Por isso, a Ordem dos Advogados do Brasil (OAB) recomenda que os pais busquem o respaldo judicial. Sobretudo em casos de guarda compartilhada, em que, por lei, todas as decisões relativas à criança devem ser tomadas em conjunto.
“Não recomendo vacinar a criança na marra”, afirma a advogada Tawnni Barcellos Rabello, da Comissão do Direito da Família da OAB. “Para estar resguardado pela lei e não ter um problema mais na frente, o correto é colocar a decisão na mão de um juiz. Esses casos são considerados de urgência, não costumam demorar”, diz.
Negacionismo
Os pais das duas crianças citadas nesta reportagem apresentaram a suas ex-mulheres argumentos parecidos para não aprovarem a vacinação dos filhos. Os dois alegam que a “vacina é experimental”. Dizem também que as mortes por covid entre crianças são muito raras. Os dois pais, no entanto, se vacinaram
“Essa decisão (do ex-marido) não é pelo bem da criança, é uma questão ideológica”, avalia Fabiana. “Ele segue o que vê no WhatsApp, não procura se informar, é muito fervoroso. Mas ele mesmo se vacinou. Não tem fundamento o que ele diz”, comenta.

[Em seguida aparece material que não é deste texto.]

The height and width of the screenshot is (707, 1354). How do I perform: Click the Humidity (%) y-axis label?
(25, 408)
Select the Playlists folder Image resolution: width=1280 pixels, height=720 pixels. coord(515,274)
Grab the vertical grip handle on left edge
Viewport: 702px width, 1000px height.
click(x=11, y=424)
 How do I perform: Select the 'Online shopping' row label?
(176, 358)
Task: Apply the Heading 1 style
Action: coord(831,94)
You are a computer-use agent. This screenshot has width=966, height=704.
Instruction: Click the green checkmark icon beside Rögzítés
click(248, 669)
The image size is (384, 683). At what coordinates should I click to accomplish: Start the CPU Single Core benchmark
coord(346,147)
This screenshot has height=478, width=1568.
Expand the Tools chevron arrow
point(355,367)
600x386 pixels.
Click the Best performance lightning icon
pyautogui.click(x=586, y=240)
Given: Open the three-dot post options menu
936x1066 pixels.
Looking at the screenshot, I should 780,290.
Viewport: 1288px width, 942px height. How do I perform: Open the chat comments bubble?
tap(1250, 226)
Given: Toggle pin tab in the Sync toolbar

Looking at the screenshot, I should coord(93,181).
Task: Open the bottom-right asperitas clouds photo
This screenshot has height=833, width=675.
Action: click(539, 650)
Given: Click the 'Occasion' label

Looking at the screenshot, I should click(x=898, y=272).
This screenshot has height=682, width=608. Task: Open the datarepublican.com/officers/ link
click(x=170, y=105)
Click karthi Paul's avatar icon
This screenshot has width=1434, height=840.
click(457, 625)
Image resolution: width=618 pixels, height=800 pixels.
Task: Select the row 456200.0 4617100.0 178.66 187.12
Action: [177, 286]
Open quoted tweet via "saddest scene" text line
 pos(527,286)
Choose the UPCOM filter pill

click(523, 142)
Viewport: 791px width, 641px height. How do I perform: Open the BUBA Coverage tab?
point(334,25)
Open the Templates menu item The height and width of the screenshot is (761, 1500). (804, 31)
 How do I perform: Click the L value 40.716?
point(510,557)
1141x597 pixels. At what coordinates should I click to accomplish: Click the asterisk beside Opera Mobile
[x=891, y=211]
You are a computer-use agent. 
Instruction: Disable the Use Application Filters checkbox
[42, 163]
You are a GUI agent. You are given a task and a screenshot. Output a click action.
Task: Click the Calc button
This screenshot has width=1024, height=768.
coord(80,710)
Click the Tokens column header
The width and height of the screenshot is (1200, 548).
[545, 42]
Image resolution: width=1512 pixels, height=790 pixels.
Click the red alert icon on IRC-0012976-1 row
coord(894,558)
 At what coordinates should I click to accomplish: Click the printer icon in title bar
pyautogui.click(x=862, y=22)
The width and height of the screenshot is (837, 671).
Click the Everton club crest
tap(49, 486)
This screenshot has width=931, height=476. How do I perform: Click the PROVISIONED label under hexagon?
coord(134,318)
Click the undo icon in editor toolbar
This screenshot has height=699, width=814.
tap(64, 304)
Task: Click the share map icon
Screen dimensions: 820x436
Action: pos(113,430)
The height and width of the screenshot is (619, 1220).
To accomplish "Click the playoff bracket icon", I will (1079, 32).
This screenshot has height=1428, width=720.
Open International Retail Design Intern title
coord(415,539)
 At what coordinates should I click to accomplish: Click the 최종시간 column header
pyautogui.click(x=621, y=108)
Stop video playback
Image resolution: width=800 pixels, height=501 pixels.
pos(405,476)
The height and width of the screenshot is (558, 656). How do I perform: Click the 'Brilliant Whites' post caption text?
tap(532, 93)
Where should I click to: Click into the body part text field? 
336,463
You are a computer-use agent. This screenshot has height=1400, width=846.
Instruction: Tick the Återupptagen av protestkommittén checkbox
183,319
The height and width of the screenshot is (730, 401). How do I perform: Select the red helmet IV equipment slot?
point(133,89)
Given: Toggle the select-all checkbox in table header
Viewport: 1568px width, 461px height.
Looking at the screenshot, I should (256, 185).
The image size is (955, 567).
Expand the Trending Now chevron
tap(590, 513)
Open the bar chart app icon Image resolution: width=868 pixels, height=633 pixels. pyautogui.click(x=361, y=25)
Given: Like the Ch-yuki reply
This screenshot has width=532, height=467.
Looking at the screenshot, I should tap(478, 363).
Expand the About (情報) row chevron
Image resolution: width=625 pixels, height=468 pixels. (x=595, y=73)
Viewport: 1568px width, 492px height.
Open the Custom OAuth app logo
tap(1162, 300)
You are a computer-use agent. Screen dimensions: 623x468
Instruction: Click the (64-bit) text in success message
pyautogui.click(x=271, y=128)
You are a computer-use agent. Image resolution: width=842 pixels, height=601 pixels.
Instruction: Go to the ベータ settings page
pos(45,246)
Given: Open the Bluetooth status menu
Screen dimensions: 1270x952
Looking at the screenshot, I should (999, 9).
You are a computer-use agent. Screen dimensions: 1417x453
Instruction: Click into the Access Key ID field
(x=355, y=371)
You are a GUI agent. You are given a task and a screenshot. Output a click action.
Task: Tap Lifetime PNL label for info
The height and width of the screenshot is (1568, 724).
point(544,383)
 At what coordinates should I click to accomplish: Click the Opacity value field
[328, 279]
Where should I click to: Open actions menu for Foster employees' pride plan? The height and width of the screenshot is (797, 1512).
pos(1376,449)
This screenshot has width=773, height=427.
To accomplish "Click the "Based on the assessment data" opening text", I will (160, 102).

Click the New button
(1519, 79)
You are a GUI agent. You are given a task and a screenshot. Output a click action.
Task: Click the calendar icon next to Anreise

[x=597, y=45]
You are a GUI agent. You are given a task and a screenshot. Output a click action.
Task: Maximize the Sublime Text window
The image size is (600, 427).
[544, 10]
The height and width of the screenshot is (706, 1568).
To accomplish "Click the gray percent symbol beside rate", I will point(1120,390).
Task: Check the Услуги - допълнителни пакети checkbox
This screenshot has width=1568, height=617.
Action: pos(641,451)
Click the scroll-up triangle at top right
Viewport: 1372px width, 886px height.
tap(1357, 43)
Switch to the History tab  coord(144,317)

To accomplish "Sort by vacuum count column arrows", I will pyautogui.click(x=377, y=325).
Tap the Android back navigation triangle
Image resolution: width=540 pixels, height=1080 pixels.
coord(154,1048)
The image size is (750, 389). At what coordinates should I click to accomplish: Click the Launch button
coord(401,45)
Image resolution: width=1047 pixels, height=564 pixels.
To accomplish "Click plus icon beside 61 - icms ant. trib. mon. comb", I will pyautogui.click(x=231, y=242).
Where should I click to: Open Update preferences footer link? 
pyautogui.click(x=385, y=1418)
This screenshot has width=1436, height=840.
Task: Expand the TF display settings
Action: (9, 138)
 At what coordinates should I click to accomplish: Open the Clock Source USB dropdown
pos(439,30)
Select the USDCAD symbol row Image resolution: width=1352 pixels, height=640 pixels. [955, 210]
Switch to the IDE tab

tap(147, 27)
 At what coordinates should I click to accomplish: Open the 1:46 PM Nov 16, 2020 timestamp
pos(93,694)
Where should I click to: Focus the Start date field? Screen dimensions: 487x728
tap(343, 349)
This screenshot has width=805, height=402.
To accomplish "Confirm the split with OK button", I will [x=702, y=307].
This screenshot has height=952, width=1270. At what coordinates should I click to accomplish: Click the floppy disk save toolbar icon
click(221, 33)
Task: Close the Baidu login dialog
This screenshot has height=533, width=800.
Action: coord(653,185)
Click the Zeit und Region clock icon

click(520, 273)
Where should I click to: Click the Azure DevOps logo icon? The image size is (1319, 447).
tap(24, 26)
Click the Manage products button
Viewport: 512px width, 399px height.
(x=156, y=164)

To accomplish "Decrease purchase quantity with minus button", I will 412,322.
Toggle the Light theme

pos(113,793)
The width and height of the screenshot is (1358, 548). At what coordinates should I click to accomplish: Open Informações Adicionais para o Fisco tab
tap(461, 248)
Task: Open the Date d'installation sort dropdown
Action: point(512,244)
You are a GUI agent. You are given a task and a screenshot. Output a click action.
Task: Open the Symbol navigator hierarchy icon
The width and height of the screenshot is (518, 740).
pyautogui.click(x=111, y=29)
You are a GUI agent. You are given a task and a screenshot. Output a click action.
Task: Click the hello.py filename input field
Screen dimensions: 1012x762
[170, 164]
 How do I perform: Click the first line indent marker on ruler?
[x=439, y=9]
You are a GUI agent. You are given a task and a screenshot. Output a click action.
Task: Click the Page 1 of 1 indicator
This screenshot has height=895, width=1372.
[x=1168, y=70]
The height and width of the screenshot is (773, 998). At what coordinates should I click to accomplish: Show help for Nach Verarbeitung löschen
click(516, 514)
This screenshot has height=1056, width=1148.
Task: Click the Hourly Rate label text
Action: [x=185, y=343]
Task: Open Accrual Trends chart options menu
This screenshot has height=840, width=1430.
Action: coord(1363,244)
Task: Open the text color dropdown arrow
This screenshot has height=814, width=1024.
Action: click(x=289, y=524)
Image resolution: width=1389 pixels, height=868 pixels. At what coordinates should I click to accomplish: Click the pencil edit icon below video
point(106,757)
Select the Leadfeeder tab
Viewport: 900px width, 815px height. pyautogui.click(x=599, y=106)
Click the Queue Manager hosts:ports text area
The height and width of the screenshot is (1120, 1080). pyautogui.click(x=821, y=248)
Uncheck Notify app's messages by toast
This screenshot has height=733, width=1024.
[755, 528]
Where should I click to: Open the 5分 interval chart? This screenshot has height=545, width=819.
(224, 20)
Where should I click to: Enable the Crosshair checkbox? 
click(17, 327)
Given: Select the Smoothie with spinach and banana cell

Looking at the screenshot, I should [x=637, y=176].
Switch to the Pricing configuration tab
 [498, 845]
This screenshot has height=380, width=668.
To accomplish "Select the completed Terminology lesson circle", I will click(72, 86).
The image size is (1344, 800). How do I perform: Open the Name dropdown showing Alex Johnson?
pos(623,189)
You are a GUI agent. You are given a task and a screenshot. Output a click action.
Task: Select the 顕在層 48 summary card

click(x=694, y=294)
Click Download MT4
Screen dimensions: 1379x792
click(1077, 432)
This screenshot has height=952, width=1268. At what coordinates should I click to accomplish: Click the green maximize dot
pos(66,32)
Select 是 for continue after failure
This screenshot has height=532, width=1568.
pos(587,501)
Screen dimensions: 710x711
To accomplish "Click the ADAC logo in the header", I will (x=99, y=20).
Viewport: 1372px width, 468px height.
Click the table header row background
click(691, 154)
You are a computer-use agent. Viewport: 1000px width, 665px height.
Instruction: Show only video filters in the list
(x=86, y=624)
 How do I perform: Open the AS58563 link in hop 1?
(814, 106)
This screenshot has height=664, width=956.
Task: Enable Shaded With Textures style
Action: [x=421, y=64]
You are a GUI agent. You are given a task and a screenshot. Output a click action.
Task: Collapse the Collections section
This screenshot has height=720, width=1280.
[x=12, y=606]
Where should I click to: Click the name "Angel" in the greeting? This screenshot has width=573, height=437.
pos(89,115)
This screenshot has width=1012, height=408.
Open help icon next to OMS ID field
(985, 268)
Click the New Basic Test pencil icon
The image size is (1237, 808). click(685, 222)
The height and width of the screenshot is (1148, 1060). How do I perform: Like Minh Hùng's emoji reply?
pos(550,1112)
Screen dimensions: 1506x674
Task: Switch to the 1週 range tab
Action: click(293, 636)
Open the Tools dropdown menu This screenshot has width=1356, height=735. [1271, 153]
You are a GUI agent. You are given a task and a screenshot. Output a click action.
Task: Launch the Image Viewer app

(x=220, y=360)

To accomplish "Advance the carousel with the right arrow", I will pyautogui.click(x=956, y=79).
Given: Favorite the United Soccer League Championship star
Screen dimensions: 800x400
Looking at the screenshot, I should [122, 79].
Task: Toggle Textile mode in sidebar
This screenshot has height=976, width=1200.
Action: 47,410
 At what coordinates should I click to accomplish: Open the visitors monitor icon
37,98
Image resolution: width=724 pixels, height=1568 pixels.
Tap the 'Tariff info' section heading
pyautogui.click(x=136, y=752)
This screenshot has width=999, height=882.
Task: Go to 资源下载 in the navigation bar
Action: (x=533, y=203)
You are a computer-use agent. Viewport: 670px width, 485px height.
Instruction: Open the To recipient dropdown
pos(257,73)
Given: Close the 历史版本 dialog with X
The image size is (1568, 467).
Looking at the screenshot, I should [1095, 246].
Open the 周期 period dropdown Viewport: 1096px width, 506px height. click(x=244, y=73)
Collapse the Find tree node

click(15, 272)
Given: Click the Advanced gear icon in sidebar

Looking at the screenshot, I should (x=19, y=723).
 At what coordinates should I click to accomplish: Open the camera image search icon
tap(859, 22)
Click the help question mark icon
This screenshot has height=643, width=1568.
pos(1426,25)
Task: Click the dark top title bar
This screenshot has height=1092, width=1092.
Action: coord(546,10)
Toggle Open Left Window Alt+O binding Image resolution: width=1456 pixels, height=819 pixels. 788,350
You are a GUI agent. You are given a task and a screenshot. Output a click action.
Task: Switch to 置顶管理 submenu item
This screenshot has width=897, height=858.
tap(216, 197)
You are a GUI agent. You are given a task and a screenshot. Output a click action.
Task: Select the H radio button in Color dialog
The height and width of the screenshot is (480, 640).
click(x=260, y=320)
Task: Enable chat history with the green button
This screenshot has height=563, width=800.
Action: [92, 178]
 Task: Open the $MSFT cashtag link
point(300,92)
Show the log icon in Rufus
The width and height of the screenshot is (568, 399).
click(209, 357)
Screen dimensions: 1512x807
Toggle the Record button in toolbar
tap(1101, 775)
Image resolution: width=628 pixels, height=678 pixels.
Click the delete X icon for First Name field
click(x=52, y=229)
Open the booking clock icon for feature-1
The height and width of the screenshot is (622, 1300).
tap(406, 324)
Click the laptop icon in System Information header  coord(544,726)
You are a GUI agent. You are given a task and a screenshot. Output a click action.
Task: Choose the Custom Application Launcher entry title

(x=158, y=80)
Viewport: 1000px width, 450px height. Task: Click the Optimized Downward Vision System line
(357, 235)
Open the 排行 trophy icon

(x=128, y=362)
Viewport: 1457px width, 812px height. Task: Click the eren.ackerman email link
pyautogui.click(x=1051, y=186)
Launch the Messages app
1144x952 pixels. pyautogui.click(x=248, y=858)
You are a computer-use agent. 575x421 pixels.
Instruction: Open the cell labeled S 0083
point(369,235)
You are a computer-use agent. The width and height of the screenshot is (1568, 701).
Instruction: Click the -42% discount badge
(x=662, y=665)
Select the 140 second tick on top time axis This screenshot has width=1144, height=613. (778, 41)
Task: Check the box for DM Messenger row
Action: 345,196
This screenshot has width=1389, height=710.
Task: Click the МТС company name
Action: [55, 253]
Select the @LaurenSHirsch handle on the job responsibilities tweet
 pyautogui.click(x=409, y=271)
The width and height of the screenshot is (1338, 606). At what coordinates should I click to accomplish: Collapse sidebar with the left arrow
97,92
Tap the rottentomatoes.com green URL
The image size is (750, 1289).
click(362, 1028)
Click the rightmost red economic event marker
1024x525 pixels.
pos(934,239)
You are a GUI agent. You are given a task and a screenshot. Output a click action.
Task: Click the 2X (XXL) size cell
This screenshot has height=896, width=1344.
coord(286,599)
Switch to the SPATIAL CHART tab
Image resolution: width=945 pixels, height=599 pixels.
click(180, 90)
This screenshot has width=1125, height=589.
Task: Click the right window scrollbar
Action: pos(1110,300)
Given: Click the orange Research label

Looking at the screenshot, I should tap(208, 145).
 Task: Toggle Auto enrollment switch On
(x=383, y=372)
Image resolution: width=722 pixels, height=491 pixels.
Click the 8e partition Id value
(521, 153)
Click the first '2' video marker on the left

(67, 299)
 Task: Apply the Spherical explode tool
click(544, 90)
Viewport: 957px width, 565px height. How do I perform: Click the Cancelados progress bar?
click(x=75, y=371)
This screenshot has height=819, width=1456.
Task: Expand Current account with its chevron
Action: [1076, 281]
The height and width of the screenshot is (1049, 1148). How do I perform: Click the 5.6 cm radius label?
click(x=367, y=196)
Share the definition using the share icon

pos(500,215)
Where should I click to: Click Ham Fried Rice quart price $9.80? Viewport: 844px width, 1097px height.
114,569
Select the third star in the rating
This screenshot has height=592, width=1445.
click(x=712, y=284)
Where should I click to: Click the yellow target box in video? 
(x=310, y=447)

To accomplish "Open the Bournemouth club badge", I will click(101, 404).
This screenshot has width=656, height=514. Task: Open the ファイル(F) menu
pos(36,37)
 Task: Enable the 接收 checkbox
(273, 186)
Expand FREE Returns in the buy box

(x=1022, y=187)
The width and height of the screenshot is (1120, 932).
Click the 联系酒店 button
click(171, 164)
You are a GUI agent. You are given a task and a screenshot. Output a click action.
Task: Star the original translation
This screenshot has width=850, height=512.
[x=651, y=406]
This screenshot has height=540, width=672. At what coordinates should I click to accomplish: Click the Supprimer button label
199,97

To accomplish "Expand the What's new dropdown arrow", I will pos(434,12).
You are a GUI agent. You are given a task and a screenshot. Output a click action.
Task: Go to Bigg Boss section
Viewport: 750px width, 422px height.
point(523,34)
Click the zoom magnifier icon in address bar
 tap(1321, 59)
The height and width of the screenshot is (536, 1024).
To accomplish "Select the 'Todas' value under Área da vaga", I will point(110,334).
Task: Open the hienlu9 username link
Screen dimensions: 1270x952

Como no caso de Sílvia, que conseguiu a liminar, a Justiça já fechou questão: não vai acatar razões ideológicas para impedir a vacinação das crianças. O Fórum Nacional da Justiça Protetiva, que reúne juízes da Infância de todo o País, já reafirmou em comunicado nacional a obrigatoriedade da vacinar crianças e adolescentes contra a covid, com base no ECA. As penas para descumprimento são multa, advertência e, até mesmo, em casos extremos, perda da guarda.
A decisão está respaldada na ciência. As vacinas contra a covid-19 não são experimentais, diferentemente do que argumentam os pais das crianças. Elas foram desenvolvidas por cientistas, testadas em laboratório e em animais. Finalmente, foram aplicadas em humanos em três etapas – a última com dezenas de milhares de pessoas. Os procedimentos seguiram protocolos científicos internacionais.
Posteriormente, esses imunizantes foram aprovados pelas agências sanitárias de vários países, caso da Anvisa, no Brasil, e da FDA, nos Estados Unidos, entre outras. Após ser aprovada pela autoridade sanitária, a vacina não é mais considerada experimental.
A incidência da doença entre crianças é, de fato, menor do que entre os mais velhos, bem como o número de mortes. Mas não são desprezíveis. Segundo a Sociedade Brasileira de Pediatria (SBP), 1.544 crianças de 0 a 11 anos morreram de covid no País desde o início da pandemia.
“A covid matou mais crianças no Brasil do que todas as doenças do calendário de vacinação juntas, como sarampo e meningite”, explica o pediatra Renato Kfouri, presidente do Departamento Científico de Imunizações da SBP. “Além disso, não vacinamos as crianças apenas para evitar mortes. Imunizamos para diminuir as internações, evitar sofrimento, interromper a transmissão do vírus na sociedade”, diz.